* _TASK DETAILS_
The number of lines below holding the string "next" is the only answer wanted.

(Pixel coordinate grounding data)
________________________________________

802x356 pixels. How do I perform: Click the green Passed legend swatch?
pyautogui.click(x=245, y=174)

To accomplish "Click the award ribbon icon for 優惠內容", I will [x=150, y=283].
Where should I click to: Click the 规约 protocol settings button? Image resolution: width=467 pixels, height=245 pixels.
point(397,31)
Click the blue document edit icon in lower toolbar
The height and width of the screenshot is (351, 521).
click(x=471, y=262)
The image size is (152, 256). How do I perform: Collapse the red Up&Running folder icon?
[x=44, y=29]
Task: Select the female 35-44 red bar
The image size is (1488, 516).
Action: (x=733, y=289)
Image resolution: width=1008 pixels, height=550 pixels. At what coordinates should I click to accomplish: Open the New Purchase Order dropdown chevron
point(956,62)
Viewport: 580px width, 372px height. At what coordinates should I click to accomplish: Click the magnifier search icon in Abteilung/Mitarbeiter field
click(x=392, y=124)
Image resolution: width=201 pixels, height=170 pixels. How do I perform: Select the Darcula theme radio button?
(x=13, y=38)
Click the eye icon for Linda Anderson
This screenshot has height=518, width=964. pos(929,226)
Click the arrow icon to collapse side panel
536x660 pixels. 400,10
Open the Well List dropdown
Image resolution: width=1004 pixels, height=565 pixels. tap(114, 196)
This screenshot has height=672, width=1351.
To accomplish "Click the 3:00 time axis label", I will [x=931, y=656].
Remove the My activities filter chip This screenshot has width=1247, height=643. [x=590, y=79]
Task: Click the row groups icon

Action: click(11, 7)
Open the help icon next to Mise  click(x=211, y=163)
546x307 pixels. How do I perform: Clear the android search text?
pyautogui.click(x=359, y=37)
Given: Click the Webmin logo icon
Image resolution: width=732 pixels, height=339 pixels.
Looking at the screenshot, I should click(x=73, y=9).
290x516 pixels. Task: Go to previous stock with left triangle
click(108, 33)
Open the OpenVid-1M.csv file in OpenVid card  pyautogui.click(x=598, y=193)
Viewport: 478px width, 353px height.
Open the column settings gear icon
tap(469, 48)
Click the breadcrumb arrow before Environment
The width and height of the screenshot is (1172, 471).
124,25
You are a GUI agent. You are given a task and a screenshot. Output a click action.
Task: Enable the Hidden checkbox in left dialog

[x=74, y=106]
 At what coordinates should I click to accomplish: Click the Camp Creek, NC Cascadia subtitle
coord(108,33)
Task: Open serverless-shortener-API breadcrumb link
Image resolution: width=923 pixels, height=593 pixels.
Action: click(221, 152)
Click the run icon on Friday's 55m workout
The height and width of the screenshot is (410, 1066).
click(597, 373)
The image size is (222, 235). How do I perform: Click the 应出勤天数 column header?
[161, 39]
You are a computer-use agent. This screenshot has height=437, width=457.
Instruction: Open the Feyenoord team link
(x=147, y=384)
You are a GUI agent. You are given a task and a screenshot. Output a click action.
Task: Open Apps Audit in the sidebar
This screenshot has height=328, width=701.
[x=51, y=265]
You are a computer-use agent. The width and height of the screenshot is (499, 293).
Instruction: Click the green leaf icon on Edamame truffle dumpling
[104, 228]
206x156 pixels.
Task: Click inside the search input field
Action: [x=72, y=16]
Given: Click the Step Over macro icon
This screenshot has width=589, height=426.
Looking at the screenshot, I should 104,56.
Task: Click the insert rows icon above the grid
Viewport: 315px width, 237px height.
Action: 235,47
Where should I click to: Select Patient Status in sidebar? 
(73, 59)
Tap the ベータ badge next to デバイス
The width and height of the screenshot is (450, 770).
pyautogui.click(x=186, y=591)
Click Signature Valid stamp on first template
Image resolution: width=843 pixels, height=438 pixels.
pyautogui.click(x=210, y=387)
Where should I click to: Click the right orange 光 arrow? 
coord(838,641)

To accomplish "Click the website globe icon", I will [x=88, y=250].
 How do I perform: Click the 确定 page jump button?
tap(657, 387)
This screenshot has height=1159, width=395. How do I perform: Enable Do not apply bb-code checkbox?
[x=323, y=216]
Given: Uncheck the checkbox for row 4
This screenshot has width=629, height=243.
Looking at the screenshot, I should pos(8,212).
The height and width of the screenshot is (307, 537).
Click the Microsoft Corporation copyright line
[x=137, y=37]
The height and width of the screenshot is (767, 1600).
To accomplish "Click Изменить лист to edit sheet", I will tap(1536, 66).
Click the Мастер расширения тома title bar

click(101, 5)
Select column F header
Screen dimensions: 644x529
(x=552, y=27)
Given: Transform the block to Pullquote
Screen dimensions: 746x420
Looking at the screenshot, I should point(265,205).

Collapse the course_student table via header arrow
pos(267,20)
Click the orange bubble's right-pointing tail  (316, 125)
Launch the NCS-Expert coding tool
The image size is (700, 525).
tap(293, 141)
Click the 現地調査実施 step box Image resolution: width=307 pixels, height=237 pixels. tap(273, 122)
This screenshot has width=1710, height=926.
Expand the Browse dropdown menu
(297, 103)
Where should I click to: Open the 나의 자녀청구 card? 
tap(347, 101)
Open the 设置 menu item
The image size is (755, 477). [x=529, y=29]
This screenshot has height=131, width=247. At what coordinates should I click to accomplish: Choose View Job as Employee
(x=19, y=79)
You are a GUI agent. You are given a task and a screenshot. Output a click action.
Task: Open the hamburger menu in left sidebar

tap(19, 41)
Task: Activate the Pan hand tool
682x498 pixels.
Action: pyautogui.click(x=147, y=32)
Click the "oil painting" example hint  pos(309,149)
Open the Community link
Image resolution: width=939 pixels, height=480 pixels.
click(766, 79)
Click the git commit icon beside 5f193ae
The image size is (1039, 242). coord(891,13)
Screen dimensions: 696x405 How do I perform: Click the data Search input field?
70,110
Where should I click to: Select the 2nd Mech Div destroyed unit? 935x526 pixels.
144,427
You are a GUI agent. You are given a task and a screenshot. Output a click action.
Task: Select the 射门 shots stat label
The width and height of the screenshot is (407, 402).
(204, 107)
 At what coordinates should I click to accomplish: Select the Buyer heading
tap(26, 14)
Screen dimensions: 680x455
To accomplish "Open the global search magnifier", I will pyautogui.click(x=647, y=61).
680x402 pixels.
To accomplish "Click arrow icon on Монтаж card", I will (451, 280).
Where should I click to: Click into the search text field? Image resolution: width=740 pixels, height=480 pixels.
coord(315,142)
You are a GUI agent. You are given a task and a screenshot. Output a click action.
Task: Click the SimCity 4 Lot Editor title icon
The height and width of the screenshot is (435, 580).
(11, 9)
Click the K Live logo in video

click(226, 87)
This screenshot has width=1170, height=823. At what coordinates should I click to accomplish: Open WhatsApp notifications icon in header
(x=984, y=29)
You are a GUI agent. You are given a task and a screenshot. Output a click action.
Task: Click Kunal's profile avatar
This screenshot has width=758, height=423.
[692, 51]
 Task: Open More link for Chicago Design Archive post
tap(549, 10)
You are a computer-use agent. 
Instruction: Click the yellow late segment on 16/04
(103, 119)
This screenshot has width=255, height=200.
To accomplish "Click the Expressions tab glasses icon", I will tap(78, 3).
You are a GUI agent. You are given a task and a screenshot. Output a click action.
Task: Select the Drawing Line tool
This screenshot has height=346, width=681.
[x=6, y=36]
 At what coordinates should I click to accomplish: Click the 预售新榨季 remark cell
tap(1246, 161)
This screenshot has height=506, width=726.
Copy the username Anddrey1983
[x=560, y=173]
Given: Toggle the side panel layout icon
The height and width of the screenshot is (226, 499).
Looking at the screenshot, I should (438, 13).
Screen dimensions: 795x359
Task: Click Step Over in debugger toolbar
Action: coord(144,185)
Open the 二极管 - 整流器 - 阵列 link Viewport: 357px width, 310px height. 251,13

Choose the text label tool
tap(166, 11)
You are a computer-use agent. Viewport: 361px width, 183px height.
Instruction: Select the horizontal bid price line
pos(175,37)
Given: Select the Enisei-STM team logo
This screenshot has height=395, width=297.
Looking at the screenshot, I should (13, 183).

________________________________________

* _OUTPUT FOR THIS EXERCISE_
2